Hmm, sounds a bit like a modified Gavin Menzies theory to me, though on his website there was an idea there was some 'evidence' that the Chinese visited Ireland during the 1420s (I never got to the bottom of that one, I guess it must have been a ship or ships that got a bit lost either on the way to America or on the way back when the rest of the fleet went via Greenland-if you accept his claims).

When we say Treasure ships, we do mean the nine masted monsters that could carry 2,000 tons of cargo, 500 feet long, 40 feet high rudders (eg almost as long as the Nina), etc? I seriously doubt the shipwrights of Europe would be able to even attempt to build anything on a similar scale-I think the largest European ships of that time were 150-200 feet long (please correct if I'm wrong on that last point).

My own feeling is it would have seriously have shocked whoever caught it, I wonder if anyone would have had a port or dock big enough for one? They might have had a go at trying to copy some of the ideas (maybe multiple hull compartments, etc) if they realised what they did. However the biggest effect is it might have scared the Europeans, they might not have tried to sail eastward on the evidence of such giant ships.

The more interesting 'what if' is what if Gavin Menzies is correct (basically the Chinese visit America, Australia, etc in the early 1420s) and then carry on, establishing colonies (though small and not as part of some attempt at colonialisation) and perhaps help the various native people to develop, even giving them firearms? If and when Columbus et al turn they find some lot more advanced cultures in the new world and far east and the European Conquest fails or just never gets started...
 
Wouldn't the huge ships mean the idea of building biggers ships? The europeans would also be interested about a nation capable of building such monsters. Maybe I should not have posted it as chinese technology being copied but of having the aim of finding who could have built the abandoned vessels.

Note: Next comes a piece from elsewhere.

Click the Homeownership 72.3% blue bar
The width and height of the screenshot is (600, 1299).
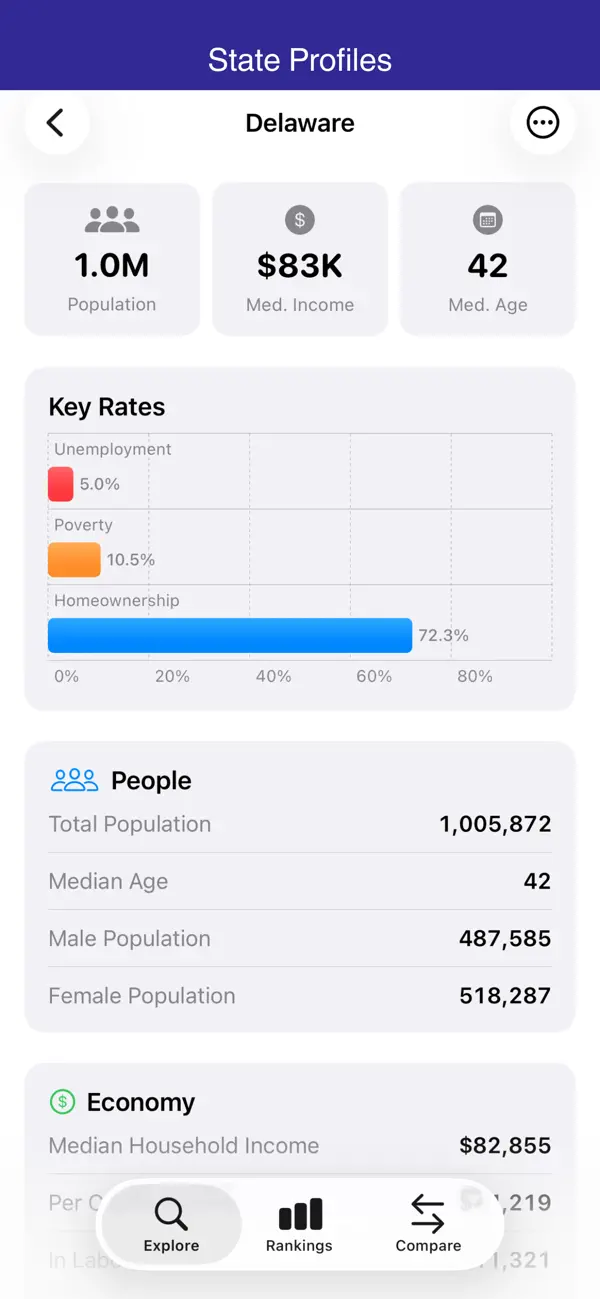(x=229, y=635)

It is also interesting the idea of new sicknesses arriving Europe (but wouldn't they have come by land routes with the silk and the traders?), maybe we could have a colonization of Europe (think of the "Years of rice and salt").
 
Plagues seldom arrived by land routes; as far as I'm aware, both smallpox and the major bubonic plagues (Justinian's and the Black Death) have all been traced to seaports. The rats help a lot.
 
Forum Lurker said:
Plagues seldom arrived by land routes; as far as I'm aware, both smallpox and the major bubonic plagues (Justinian's and the Black Death) have all been traced to seaports. The rats help a lot.

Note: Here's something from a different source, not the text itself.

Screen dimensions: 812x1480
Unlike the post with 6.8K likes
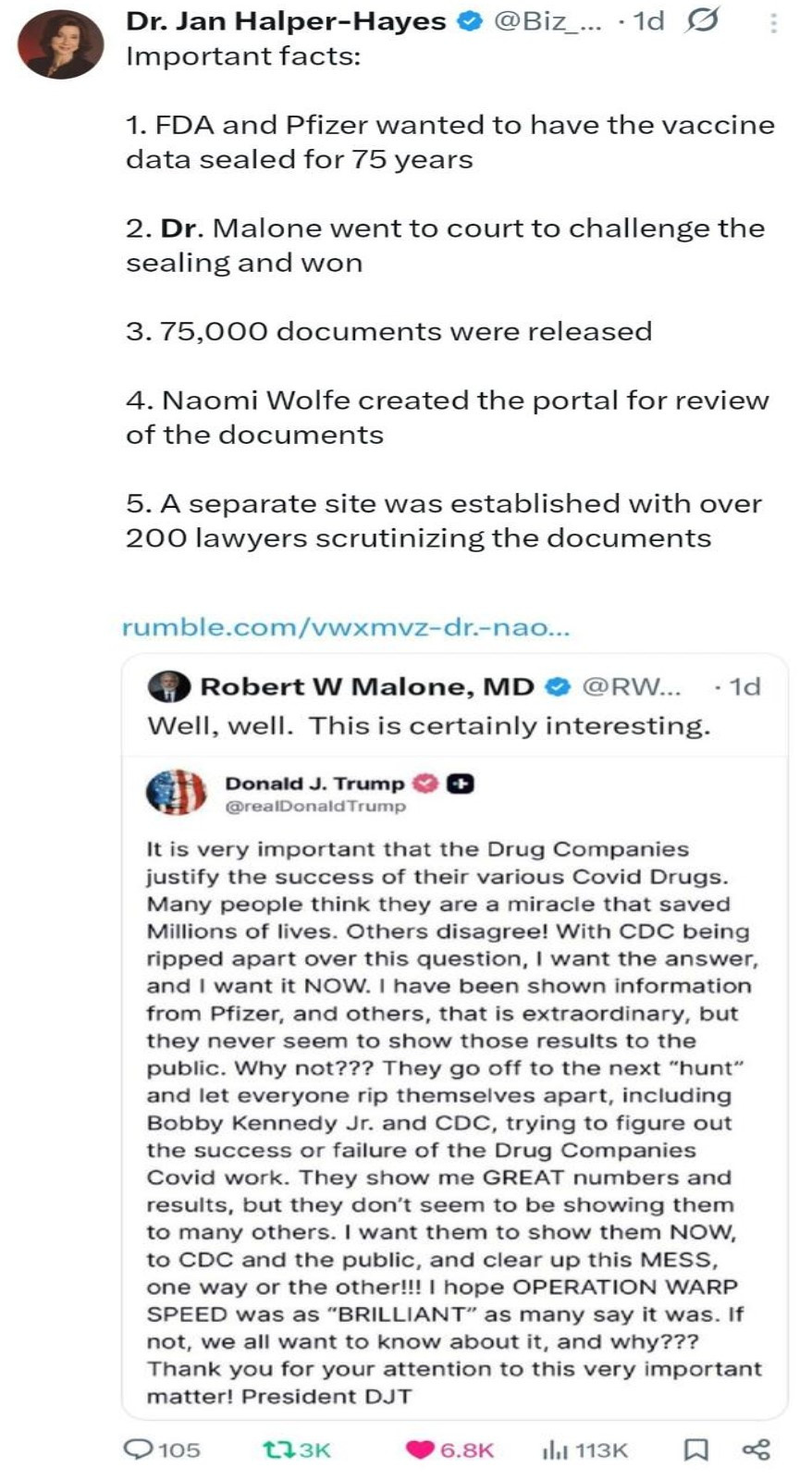(x=421, y=1449)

Well, they both crossed most of Central Asia by land. the insistence on seaports seems to stem more from the fact that these can be readily identified, and ships can outpace the usual land-based infection pathways. There is 'the' place where the plague entered Greece, italy, france and England, but interestingly, there is no corresponding 'the' place where it entered Germany, Russia or Poland - because it came by land.

It is possible the Chinese ship carries germs that kill large numbers of Europeans, but in 1420 Europe is solidly part of the Eurasian disease community and almost anything that will kill large numbers of Europeans would also kill Chinese in equal numbers.

BTW, the story of 'influence by encounter' happrened in Danzig. A French-built, Italian-style ship entered port, but was impoundeed because the captain racked up det and couldn't pay. THe vessel, significvantly larger and taller than the hanseatic cog and with three masts, created enough of a stir that local shipwrights began copying and adapting the design. This is not the only way carvel-built craft entered northern waters, but the most famous one. A Chinese ship could create similar interest, and the shipwrights of the time were clever enough to adapt rather than copy slavishly.
 
I wonder why those treasure ship behemoths weren't used more extensively? My guess is that they were horribly expensive to construct and inefficient at just about every possible usage.

I once (maybe it was on this board) heard Zheng He's voyages analogized to the Apollo program - a bloated prestige program that wisely had its funds cut after successfully "planting the flag." Columbus on the other hand...
 
i agree Colon way of exploring was more economic and had more future

?what could have copied the europeans from the chineses?